What we’re reading about in these specific verses is God’s renewal of His covenant with Israel. God directs Moses to re-write the stone tablets (that Moses had destroyed in his anger at the golden calf). And presumably the 40 days and 40 nights encompasses all the time that Moses spends in God’s presence, receiving the renewed covenant. And during this time, Moses fasted.
So what I want to suggest is that this fasting was Moses’ time of listening to, waiting for (so to speak), and simply attending to God. It wasn’t a matter of guidance, and it wasn’t a matter of repentance, although I think it entailed those things. Moses was simply being in and receiving God’s presence.
So what we’ve surveyed – very quickly – are three stories that reveal three different purposes for fasting in the bible. Again, there are many more mentions of fasting, and more reasons for fasting given in scripture.
So what does all of this have to do with the overarching theme for this sermon series? Well, what I want to suggest – and this may be obvious (or at least I hope it is) – is that in fasting, whatever our immediate motivation, fundamentally we are turning ourselves over to the grace and mercy of God. In fasting, we are turning ourselves over to the sovereignty of God.
To make a little more sense of this, I want to remind us of the conversation we had about humanism. Humanism, in a nutshell, is the belief or philosophy that human beings have the ability and potential to achieve all of the good that we need. And humanism, as we discussed, is pervasive in (especially) western culture. As we also mentioned, humanism is also (in my opinion) pervasive in western Christian culture – maybe especially in how we think of and do ministry.
There was a scene in an episode of Star Trek: TNG that reminds me of this general truth. I don’t know how many people have watched Star Trek: TNG, but there was a recurring character in the series known simply as Q. Q was a member of a race of beings (also called Q) that was essentially all-powerful. The Q could do anything, materialize anything, cause things to happen, travel through and change time, etc.
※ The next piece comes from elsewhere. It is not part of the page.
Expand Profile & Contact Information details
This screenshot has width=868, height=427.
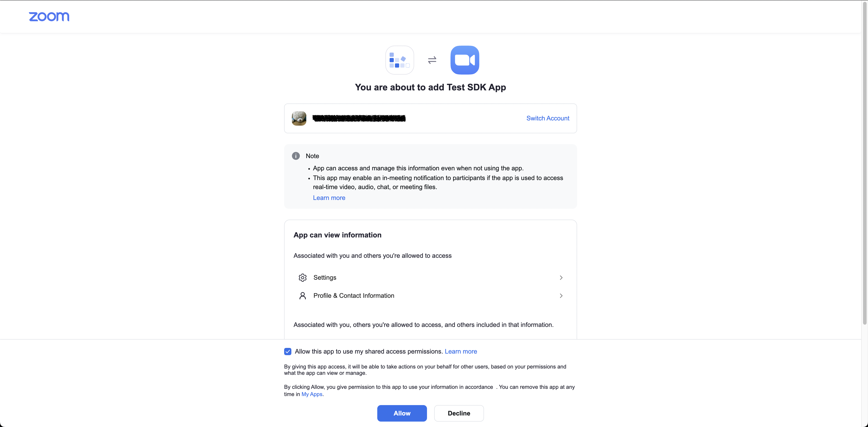click(561, 296)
One particular Q, again by the name of Q, interacted with the crew of the Enterprise on a regular basis.
And in this particular episode (I don’t remember the details), Q says that he feels that he has a right to do whatever he wants with human beings – essentially, to toy with them – because they are just playthings.
In response, Captain Jean-Luc Picard says this:
P: “What a piece of work is man. How noble in reason, how infinite in faculty! In form and moving how express and admirable! In action how like an angel, in apprehension how like a god!”
Here, Picard is quoting Hamlet, who actually uses these words facetiously – but Picard means it quite seriously.
Q: “Surely you don’t see your species like that, do you?”
P: “I see us one day becoming that.”
Now this is just a TV show. But the entire philosophy of Star Trek seems to be largely that: Human beings have the potential to become, are on the path to evolving into, something perfect. That human ingenuity, will, and work can eventually lead us into paradise.
Again, we’ve talked about this before, so I won’t discuss the issue of humanism any further. But what I want to suggest is that, in fasting, we remind ourselves precisely that we, human beings, are finite. We remind ourselves that we, human beings, are needful. Fasting is a practice that can, if we orient ourselves properly, remind us that God is God and we are not.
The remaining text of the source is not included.